GitHub - GlareDB/glaredb: GlareDB: An analytics DBMS for distributed data

About

Data exists everywhere: your laptop, Postgres, Snowflake and as files in S3. It exists in various formats such as Parquet, CSV and JSON. Regardless, there will always be multiple steps spanning several destinations to get the insights you need.

GlareDB is designed to query your data wherever it lives using SQL that you already know.

Install

Install/update glaredb in the current directory:

curl https://glaredb.com/install.sh | sh

It may be helpful to install the binary in a location on your PATH. For example, ~/.local/bin.

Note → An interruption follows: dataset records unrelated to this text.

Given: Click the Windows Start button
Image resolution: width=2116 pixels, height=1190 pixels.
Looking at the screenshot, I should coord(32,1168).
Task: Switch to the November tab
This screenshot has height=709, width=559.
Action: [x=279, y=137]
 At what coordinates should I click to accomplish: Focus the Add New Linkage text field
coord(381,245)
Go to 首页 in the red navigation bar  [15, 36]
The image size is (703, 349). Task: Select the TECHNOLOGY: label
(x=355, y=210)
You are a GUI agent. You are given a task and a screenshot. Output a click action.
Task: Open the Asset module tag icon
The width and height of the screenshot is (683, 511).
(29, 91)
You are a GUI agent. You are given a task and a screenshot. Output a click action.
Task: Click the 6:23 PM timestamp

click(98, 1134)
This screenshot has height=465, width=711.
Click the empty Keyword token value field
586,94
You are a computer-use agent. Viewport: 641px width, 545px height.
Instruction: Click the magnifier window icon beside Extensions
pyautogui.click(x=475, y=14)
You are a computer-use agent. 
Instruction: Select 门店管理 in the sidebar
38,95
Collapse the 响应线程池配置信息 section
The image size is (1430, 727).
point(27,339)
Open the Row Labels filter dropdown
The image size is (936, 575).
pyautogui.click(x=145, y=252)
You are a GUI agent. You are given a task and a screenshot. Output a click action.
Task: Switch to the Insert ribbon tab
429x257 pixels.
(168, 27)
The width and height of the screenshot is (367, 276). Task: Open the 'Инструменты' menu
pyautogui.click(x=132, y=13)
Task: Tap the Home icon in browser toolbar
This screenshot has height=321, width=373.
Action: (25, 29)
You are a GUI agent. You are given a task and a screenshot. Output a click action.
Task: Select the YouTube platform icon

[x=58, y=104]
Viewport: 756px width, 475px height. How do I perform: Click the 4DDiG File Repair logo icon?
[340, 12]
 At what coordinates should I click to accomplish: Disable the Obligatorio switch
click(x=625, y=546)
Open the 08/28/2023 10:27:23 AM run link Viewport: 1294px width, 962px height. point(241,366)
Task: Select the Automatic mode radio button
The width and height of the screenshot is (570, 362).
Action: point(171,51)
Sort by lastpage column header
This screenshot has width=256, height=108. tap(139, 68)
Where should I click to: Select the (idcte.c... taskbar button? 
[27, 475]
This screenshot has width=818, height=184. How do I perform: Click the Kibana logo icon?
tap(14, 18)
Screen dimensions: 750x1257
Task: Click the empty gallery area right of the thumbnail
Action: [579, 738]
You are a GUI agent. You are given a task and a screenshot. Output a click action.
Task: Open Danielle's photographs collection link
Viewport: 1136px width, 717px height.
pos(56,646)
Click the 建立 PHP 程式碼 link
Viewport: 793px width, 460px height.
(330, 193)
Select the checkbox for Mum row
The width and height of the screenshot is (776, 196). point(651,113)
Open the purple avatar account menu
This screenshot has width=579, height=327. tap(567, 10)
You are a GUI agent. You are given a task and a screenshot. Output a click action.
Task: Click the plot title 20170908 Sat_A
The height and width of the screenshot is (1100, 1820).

If you prefer manual installation, download, extract and run the GlareDB binary from a release in our releases page.

Getting Started

After Installing, get up and running with:

Local CLI

To start a local session, run the binary:

./glaredb

Or, you can execute SQL and immediately return (try it out!):

# Query a CSV on Hugging Face
./glaredb --query "SELECT * FROM \
'https://huggingface.co/datasets/fka/awesome-chatgpt-prompts/raw/main/prompts.csv';"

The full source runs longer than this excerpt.